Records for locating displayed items
(begin)

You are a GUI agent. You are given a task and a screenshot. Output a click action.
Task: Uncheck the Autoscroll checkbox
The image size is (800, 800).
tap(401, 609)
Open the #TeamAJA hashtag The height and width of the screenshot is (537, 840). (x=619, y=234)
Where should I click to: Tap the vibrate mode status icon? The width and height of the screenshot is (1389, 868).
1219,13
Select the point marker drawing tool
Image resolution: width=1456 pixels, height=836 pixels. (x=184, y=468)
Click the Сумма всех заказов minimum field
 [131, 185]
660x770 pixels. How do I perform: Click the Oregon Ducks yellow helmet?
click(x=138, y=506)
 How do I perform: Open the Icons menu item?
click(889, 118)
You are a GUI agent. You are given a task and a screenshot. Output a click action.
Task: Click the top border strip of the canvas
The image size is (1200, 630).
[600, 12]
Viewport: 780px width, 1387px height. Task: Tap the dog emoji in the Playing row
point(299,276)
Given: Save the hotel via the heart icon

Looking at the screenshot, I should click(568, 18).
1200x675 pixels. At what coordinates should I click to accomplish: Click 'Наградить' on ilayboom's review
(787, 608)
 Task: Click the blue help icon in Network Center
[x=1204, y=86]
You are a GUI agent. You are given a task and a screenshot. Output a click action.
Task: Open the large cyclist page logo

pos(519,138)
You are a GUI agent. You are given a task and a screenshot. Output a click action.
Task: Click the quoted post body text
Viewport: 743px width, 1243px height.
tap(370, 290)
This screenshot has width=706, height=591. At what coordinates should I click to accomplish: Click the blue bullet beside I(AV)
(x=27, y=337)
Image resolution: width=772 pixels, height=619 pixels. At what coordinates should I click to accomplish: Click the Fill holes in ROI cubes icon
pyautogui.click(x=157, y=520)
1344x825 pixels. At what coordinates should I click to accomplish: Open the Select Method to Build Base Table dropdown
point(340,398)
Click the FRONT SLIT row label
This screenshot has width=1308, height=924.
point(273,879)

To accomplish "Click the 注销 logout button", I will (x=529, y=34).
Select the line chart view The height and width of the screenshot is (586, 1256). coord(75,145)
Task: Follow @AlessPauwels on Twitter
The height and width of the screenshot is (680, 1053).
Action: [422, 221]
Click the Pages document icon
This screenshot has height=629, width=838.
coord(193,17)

(end)

Task goal ::
Rewrite the lines above, replacing every "GUI agent" with "interface agent" and leaving everything else unchanged.

The completed task ::
You are a interface agent. You are given a task and a screenshot. Output a click action.
Task: Uncheck the Autoscroll checkbox
The image size is (800, 800).
tap(401, 609)
Open the #TeamAJA hashtag The height and width of the screenshot is (537, 840). (x=619, y=234)
Where should I click to: Tap the vibrate mode status icon? The width and height of the screenshot is (1389, 868).
1219,13
Select the point marker drawing tool
Image resolution: width=1456 pixels, height=836 pixels. (x=184, y=468)
Click the Сумма всех заказов minimum field
 [131, 185]
660x770 pixels. How do I perform: Click the Oregon Ducks yellow helmet?
click(x=138, y=506)
 How do I perform: Open the Icons menu item?
click(889, 118)
You are a interface agent. You are given a task and a screenshot. Output a click action.
Task: Click the top border strip of the canvas
The image size is (1200, 630).
[600, 12]
Viewport: 780px width, 1387px height. Task: Tap the dog emoji in the Playing row
point(299,276)
Given: Save the hotel via the heart icon

Looking at the screenshot, I should click(568, 18).
1200x675 pixels. At what coordinates should I click to accomplish: Click 'Наградить' on ilayboom's review
(787, 608)
 Task: Click the blue help icon in Network Center
[x=1204, y=86]
You are a interface agent. You are given a task and a screenshot. Output a click action.
Task: Open the large cyclist page logo

pos(519,138)
You are a interface agent. You are given a task and a screenshot. Output a click action.
Task: Click the quoted post body text
Viewport: 743px width, 1243px height.
tap(370, 290)
This screenshot has width=706, height=591. At what coordinates should I click to accomplish: Click the blue bullet beside I(AV)
(x=27, y=337)
Image resolution: width=772 pixels, height=619 pixels. At what coordinates should I click to accomplish: Click the Fill holes in ROI cubes icon
pyautogui.click(x=157, y=520)
1344x825 pixels. At what coordinates should I click to accomplish: Open the Select Method to Build Base Table dropdown
point(340,398)
Click the FRONT SLIT row label
This screenshot has width=1308, height=924.
point(273,879)

To accomplish "Click the 注销 logout button", I will (x=529, y=34).
Select the line chart view The height and width of the screenshot is (586, 1256). coord(75,145)
Task: Follow @AlessPauwels on Twitter
The height and width of the screenshot is (680, 1053).
Action: [422, 221]
Click the Pages document icon
This screenshot has height=629, width=838.
coord(193,17)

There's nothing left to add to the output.